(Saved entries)
........

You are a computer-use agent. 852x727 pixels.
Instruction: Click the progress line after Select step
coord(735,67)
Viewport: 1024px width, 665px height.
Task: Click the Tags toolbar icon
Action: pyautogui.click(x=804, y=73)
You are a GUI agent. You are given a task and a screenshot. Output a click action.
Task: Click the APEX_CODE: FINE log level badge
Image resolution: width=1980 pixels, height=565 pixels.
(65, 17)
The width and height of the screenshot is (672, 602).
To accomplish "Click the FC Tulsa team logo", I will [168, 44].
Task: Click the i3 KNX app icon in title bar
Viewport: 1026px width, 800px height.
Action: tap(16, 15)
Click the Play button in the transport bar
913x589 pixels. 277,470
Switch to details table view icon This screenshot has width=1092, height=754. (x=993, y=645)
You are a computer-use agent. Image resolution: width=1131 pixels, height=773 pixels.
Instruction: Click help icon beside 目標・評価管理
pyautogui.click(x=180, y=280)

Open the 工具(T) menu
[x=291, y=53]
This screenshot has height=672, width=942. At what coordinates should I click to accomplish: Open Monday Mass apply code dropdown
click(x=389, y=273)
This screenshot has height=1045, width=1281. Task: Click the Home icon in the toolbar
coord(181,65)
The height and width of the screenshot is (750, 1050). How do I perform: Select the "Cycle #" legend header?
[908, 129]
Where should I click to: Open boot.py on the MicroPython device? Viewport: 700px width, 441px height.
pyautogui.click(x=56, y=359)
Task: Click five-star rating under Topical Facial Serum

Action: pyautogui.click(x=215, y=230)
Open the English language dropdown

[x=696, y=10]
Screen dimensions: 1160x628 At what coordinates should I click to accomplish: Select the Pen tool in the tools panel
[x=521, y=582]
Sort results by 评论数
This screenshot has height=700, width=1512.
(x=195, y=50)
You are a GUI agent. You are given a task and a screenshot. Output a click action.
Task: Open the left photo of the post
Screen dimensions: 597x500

........

■ **EXERCISE DETAILS**
Only the lines from the one containing "Where should I" through the end of the records above belong in the output, each exactly as it stands, both ends included.

■ **SOLUTION TO THIS EXERCISE**
Where should I click to: Open boot.py on the MicroPython device? Viewport: 700px width, 441px height.
pyautogui.click(x=56, y=359)
Task: Click five-star rating under Topical Facial Serum

Action: pyautogui.click(x=215, y=230)
Open the English language dropdown

[x=696, y=10]
Screen dimensions: 1160x628 At what coordinates should I click to accomplish: Select the Pen tool in the tools panel
[x=521, y=582]
Sort results by 评论数
This screenshot has height=700, width=1512.
(x=195, y=50)
You are a GUI agent. You are given a task and a screenshot. Output a click action.
Task: Open the left photo of the post
Screen dimensions: 597x500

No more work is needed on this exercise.